This is java implementation of the Metrized Small World data structure (MSW). MSW is a highly scalable data structure for approximate nearest neighbor search (ann) in arbitrary metric space. MSW demonstrate ability to scale logarithmically both on the size of data (number of records) and the number dimensions. The approximation is defined in terms of probability. This means that the search algorithm may return the true nearest neighbor element to the query with some given probability (for example 95%), if not, most likely it will be the second closest and so on with sharply decreasing probability. The algorithm requires a linear(n)*poly(d) space and the expected algorithms complexity is as follows:
- insertion of one element into the structure ~log(n)* d^1.7 ( log(n)*poly(d) );
- approximate nearest neighbor search ~log(n)* d^1.7;
- approximate k-nearest neighbor search ~k*log(n) * d^1.7;
- deletion – not described yet, but supposedly complexity will be ~log(n) and poly(d).

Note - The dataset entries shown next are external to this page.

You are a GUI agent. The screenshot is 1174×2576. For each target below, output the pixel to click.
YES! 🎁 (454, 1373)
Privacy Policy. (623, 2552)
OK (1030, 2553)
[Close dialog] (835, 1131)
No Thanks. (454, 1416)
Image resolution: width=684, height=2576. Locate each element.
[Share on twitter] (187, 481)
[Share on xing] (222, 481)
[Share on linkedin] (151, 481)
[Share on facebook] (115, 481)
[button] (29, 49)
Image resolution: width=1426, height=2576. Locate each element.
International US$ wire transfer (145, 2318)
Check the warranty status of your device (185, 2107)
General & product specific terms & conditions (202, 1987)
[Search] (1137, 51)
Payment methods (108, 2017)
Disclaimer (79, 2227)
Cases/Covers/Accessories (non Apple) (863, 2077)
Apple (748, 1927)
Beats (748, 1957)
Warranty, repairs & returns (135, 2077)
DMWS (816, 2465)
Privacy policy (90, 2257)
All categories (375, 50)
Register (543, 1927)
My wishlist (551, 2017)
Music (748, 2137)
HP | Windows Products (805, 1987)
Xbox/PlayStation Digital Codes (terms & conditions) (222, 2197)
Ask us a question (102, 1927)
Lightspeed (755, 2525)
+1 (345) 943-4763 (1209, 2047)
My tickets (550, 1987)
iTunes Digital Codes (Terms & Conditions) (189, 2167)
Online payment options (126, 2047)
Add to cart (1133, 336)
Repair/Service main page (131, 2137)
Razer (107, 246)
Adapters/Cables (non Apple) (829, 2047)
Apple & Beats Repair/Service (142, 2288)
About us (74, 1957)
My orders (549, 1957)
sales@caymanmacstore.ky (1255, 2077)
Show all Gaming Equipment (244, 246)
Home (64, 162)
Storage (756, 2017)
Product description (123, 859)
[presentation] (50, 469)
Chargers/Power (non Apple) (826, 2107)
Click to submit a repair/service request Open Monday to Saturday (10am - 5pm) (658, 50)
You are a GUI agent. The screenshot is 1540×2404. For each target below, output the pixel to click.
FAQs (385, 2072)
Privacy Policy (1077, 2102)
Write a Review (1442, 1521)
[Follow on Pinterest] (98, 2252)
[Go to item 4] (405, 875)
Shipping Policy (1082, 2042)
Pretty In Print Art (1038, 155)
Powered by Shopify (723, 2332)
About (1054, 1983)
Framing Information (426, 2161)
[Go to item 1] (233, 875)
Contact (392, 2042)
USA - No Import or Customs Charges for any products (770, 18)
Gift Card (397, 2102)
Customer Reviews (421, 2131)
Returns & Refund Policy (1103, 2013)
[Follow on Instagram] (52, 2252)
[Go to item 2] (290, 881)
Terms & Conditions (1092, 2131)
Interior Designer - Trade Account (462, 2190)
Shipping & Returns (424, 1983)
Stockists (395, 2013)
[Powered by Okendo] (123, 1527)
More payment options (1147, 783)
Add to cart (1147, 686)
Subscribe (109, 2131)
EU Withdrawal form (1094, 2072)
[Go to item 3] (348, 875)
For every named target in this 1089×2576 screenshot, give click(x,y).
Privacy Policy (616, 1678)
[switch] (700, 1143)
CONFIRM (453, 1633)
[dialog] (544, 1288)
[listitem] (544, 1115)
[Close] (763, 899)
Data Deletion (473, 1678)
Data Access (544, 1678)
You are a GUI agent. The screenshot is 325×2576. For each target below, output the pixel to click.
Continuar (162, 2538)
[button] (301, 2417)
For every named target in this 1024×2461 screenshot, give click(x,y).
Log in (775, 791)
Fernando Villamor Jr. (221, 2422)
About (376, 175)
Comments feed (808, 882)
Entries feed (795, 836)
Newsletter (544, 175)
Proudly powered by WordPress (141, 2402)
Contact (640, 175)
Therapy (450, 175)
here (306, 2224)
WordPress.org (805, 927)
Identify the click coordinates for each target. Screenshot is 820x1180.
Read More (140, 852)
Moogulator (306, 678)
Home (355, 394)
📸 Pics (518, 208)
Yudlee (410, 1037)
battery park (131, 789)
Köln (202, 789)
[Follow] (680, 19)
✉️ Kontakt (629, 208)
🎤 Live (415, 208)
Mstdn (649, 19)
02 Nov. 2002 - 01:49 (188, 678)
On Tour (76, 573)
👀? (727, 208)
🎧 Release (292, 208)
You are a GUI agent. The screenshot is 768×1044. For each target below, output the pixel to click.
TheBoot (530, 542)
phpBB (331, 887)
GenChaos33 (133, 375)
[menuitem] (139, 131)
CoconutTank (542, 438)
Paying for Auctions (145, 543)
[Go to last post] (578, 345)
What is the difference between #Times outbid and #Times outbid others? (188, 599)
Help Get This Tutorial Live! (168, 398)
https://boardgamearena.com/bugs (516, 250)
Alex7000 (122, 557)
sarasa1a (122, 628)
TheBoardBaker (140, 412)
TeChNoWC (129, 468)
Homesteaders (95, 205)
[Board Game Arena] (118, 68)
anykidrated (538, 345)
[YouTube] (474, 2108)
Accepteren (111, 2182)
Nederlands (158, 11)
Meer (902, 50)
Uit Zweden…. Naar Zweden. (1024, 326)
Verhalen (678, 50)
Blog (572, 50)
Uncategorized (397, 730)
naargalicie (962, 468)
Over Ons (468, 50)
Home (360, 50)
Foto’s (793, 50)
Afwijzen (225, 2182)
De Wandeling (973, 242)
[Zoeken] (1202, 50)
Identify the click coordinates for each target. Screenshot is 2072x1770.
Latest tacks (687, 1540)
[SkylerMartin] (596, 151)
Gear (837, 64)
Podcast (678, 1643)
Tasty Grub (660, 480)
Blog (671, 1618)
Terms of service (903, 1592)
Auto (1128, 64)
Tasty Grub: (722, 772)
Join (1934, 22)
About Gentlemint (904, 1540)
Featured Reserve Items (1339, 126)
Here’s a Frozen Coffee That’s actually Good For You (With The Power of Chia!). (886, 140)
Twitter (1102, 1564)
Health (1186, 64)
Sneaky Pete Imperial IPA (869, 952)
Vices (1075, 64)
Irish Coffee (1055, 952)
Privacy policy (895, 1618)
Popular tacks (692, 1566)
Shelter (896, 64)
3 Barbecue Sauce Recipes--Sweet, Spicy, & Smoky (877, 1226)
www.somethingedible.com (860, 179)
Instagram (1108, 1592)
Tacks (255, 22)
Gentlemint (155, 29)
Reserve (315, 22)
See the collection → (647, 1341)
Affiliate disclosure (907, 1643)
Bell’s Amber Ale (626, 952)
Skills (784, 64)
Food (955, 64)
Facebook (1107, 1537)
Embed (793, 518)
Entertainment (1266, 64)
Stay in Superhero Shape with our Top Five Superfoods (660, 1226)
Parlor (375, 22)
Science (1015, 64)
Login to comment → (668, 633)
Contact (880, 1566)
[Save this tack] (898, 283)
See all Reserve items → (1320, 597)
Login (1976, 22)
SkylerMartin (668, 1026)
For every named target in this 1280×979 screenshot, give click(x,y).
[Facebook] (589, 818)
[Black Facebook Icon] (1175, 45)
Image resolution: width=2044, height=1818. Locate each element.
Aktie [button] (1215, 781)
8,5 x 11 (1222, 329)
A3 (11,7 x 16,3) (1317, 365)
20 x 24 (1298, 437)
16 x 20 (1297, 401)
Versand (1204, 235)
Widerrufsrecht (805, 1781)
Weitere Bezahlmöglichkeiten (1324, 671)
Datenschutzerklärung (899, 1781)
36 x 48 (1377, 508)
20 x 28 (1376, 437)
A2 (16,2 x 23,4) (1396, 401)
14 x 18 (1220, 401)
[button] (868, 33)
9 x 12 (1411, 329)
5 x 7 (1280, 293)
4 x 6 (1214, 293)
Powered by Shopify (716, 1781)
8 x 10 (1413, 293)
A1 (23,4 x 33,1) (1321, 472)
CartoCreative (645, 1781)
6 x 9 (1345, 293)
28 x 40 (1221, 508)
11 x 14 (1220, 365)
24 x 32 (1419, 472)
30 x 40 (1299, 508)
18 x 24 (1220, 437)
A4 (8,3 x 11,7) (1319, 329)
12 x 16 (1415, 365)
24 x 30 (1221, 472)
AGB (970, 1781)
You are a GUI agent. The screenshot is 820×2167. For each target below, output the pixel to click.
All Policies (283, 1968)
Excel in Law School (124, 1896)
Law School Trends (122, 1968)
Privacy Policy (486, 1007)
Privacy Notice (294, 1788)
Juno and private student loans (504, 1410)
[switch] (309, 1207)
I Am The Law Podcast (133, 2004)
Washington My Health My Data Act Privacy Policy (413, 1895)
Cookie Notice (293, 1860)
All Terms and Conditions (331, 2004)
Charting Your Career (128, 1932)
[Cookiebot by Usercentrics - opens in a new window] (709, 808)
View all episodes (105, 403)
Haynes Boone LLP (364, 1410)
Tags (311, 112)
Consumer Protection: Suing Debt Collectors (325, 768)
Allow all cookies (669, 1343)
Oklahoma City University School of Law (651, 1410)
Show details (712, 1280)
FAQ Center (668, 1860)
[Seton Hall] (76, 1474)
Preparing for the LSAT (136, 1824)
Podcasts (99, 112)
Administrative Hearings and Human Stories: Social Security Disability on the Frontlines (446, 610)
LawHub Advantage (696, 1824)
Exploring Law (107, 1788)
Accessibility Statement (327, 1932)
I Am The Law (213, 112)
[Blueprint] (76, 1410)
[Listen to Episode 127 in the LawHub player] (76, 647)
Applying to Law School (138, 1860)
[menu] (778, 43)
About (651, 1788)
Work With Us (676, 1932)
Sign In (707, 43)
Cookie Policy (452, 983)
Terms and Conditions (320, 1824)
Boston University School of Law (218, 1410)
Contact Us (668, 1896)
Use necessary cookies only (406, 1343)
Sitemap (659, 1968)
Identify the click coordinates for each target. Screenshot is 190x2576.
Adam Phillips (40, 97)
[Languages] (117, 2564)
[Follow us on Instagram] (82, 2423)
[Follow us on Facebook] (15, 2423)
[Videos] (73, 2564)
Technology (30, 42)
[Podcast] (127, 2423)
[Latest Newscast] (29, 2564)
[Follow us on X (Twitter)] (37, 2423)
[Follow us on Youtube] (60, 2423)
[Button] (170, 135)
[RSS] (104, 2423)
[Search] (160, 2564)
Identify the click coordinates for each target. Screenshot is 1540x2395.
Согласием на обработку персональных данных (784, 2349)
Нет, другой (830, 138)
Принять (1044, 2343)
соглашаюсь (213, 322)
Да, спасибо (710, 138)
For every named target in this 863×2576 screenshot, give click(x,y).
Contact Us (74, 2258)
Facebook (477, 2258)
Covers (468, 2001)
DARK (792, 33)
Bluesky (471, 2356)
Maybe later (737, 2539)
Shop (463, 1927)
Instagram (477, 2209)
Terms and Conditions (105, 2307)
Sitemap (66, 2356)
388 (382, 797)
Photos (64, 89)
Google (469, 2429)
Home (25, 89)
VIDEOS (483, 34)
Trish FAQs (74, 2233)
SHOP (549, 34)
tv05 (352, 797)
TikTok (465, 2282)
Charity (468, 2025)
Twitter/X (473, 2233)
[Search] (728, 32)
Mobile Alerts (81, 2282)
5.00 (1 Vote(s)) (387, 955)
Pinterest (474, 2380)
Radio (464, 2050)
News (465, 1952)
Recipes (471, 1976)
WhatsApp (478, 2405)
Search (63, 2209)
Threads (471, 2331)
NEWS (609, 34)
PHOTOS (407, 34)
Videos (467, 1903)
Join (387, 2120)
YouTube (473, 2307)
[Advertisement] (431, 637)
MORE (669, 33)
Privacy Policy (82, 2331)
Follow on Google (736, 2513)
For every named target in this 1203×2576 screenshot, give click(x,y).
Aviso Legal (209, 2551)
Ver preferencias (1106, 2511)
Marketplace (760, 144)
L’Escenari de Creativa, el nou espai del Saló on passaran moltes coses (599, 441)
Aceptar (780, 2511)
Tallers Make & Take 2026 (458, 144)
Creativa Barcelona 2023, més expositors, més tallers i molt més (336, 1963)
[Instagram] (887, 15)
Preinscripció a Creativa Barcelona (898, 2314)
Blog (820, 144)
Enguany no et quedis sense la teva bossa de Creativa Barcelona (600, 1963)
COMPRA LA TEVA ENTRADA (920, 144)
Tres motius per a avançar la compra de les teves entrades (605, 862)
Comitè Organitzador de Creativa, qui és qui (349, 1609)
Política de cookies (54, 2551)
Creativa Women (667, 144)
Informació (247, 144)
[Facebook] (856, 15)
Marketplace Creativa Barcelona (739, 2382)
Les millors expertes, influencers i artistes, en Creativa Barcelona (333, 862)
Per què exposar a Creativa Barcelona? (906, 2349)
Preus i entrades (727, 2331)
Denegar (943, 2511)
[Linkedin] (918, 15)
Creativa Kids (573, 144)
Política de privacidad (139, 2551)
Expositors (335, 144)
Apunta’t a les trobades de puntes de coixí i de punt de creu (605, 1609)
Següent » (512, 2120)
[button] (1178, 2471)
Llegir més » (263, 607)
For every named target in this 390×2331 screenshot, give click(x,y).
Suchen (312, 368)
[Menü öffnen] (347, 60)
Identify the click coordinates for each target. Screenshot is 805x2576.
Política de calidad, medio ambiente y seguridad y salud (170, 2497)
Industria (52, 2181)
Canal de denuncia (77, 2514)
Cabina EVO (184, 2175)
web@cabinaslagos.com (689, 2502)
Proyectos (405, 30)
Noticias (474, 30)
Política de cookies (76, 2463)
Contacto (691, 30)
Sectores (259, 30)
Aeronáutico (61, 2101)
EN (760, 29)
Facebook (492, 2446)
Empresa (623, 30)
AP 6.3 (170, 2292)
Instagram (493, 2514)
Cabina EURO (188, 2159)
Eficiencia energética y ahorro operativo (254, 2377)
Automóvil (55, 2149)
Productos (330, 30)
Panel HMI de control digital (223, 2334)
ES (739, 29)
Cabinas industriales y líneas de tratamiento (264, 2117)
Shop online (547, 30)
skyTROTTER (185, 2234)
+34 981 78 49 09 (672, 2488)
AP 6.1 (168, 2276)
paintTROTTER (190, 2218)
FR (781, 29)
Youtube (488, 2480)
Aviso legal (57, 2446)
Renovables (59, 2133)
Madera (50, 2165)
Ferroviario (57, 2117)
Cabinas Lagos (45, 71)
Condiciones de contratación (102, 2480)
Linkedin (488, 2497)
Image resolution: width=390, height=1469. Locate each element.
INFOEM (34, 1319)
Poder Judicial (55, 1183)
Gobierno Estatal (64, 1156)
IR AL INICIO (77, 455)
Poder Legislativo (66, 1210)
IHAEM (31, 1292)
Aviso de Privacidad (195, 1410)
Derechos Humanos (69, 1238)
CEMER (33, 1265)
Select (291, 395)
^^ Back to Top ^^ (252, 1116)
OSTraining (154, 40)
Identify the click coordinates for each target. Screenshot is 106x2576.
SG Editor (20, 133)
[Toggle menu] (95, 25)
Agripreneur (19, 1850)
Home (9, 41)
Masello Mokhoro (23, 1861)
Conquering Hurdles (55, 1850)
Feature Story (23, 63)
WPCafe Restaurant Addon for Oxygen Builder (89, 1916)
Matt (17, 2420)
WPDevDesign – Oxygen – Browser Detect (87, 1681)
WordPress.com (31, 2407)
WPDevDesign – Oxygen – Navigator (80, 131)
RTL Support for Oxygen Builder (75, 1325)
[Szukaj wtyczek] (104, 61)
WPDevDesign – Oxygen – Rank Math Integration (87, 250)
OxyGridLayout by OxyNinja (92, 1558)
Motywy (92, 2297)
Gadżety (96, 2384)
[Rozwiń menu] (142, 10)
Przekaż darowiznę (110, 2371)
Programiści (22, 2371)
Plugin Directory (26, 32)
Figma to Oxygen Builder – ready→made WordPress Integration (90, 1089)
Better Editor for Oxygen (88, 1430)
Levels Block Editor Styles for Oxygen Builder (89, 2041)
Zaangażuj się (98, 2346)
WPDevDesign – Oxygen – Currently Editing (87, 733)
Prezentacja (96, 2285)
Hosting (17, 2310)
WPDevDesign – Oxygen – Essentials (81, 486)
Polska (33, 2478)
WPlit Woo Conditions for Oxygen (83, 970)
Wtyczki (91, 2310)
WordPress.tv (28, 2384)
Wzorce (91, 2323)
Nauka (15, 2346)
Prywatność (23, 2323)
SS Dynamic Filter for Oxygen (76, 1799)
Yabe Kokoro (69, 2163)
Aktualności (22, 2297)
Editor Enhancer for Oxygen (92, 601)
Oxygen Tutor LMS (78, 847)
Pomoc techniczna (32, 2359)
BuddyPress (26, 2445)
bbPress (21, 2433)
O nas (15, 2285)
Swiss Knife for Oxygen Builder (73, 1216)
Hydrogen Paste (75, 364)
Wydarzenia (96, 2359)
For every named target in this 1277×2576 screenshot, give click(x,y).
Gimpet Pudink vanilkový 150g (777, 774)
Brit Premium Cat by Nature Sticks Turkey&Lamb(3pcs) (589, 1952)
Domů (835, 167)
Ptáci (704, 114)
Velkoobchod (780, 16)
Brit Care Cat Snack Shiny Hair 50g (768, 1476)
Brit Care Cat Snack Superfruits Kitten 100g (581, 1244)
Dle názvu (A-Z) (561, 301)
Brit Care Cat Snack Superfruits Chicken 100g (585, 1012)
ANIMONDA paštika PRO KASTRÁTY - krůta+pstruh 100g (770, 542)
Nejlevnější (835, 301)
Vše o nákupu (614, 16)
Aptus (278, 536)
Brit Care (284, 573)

MSW has topology of the network constructed in such way, that starting from any node of the network, one can efficiently find any other node without the entire knowledge of network topology.
Also, the present code intended to demonstrate how a huge set of network nodes can efficiently communicate and find each other. The search process based on the wide class of the distance functions (in contrast with DHT). This makes it possible to apply MSW's algorithms for many real application which needs complex search and require a distributed architecture.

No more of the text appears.